(Task to complete)
Write out, word for word and with no pictures, each line below from the one containing "Viewport: 1229px width, 684px height." through the one containing "Given: Select the", both included, and no other line.

(Records for this task)
===============
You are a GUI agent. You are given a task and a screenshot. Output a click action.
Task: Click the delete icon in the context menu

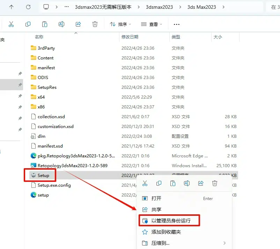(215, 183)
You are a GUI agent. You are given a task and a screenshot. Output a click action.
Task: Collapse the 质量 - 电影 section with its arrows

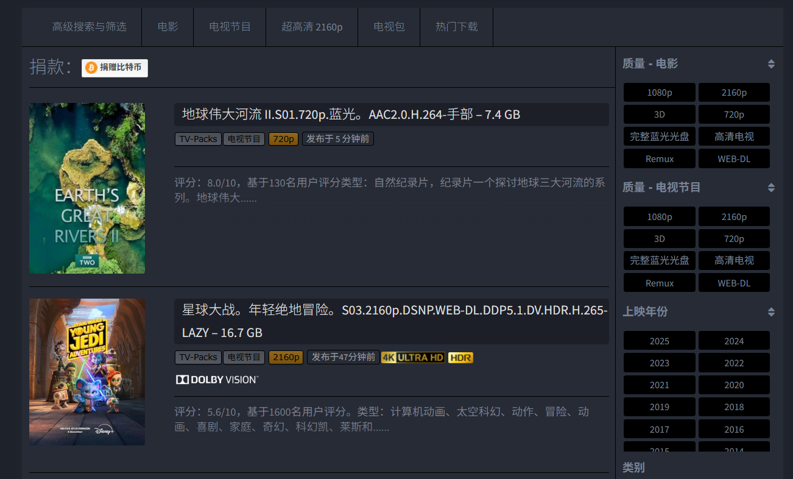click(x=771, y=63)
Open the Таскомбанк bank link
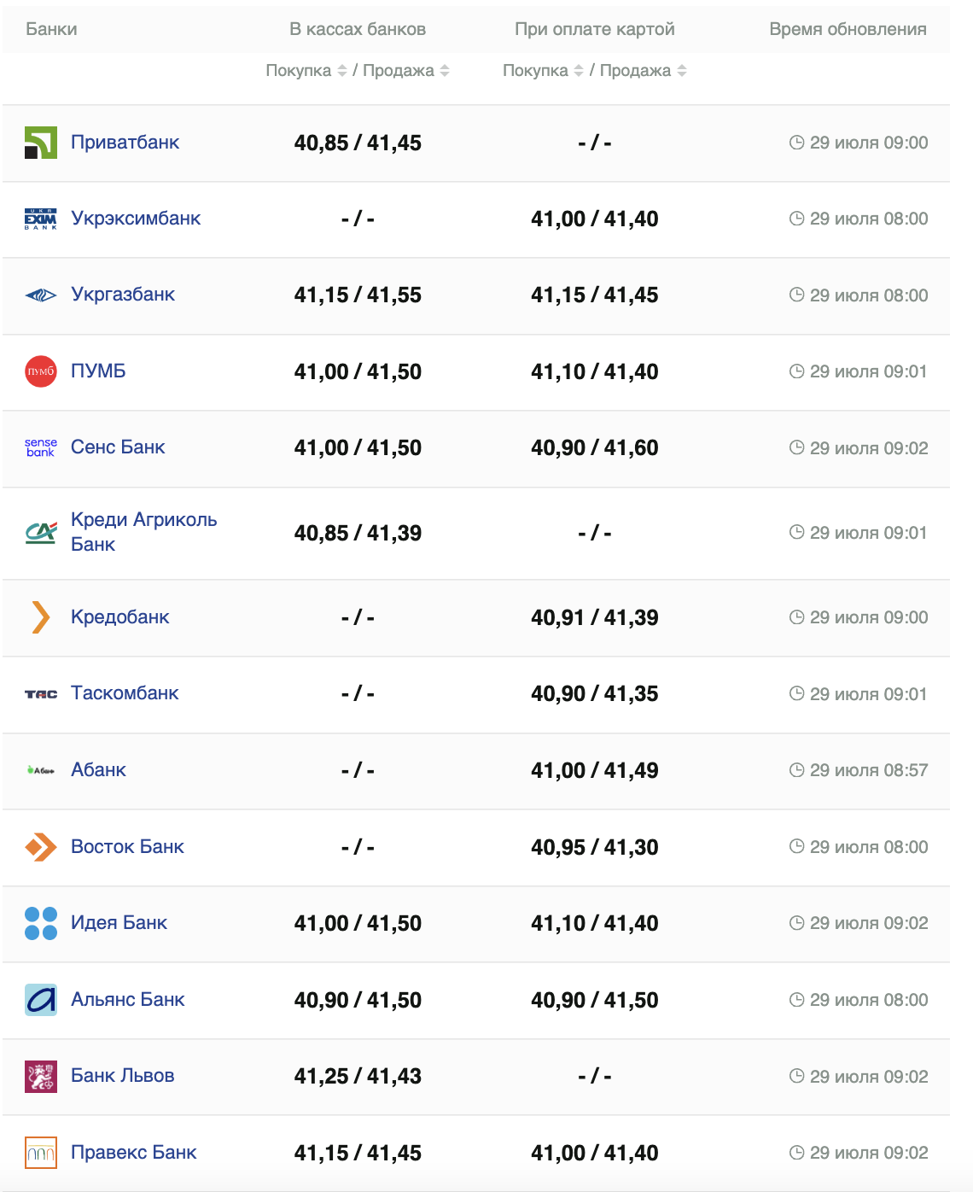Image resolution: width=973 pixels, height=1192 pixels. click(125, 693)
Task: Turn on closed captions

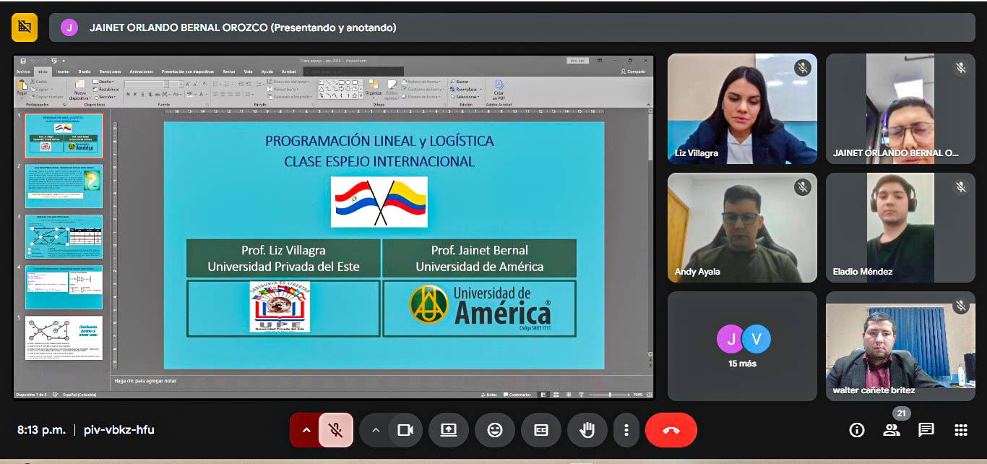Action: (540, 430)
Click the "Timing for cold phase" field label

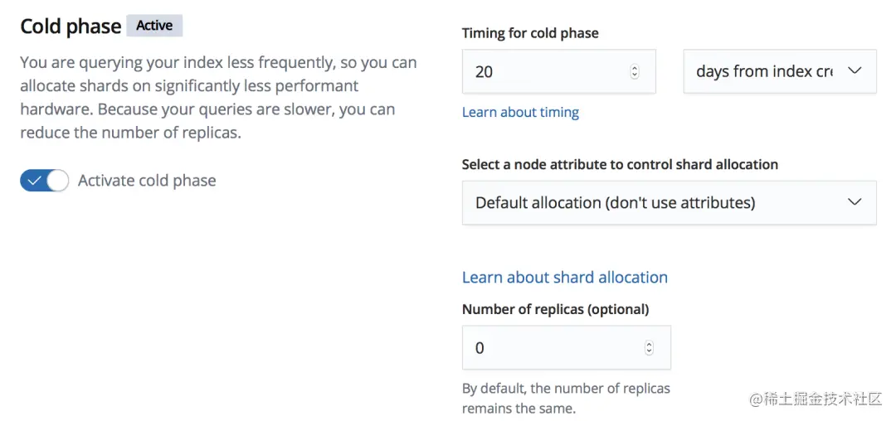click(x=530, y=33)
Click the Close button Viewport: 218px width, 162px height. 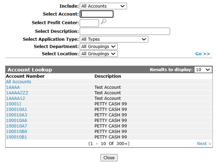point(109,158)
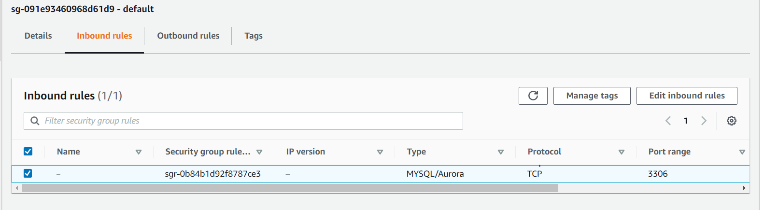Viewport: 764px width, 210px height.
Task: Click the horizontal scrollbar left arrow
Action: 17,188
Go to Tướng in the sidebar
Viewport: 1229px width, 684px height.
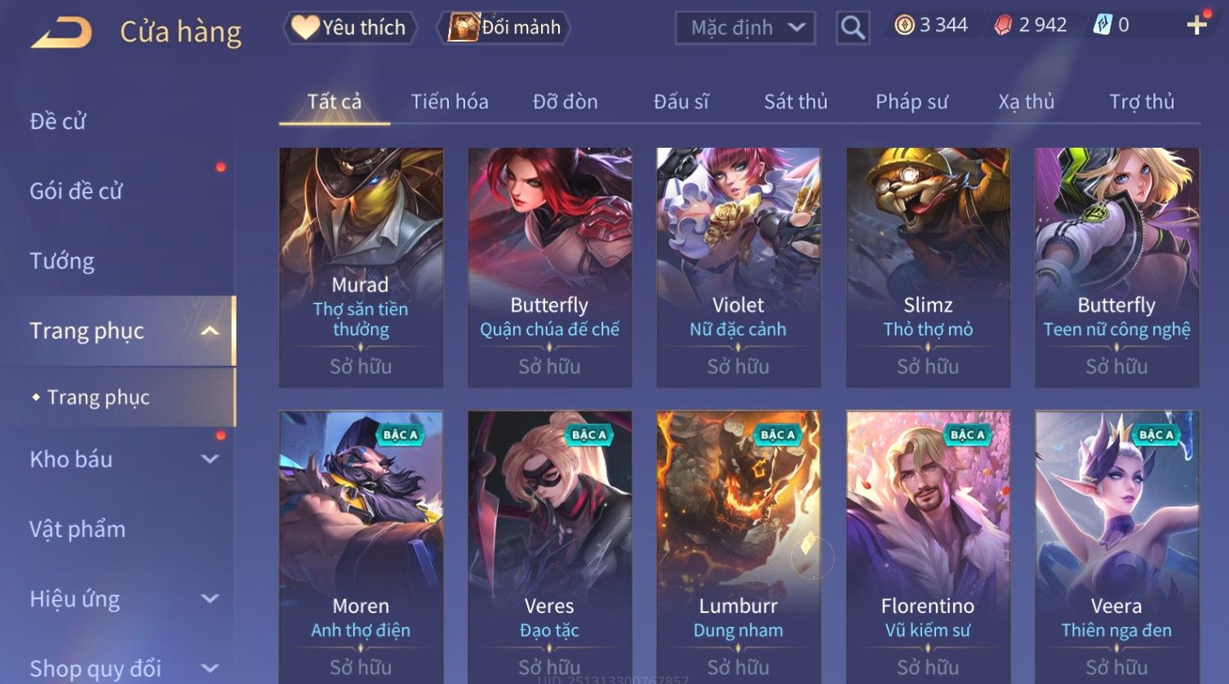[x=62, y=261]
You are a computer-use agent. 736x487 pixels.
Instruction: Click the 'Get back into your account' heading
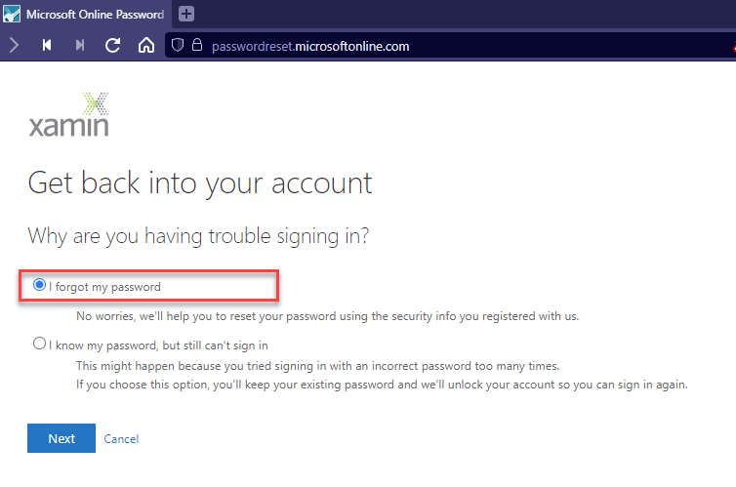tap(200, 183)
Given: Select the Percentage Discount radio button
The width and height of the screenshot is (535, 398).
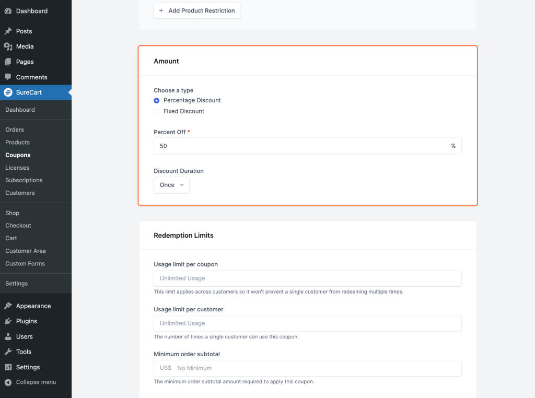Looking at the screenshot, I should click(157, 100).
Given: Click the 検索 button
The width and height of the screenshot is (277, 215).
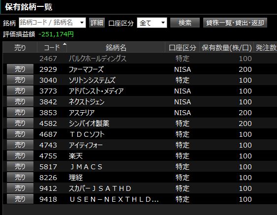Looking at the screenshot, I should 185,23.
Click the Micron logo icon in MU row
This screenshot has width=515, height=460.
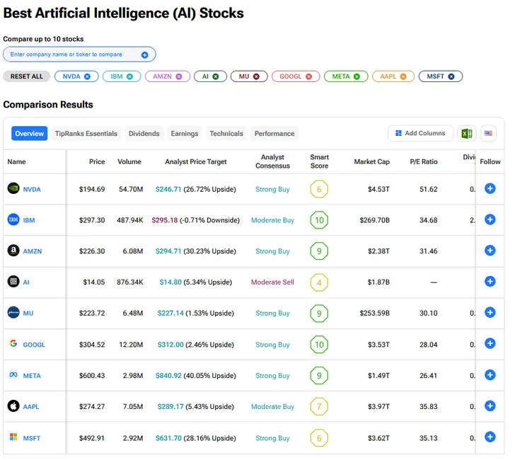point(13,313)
===============
(Exercise answer)
Viewport: 1229px width, 684px height.
[x=62, y=261]
You are a computer-use agent. 736x487 pixels.
Instruction: Click the 'Get back into your account' heading
tap(200, 183)
Given: Select the Percentage Discount radio button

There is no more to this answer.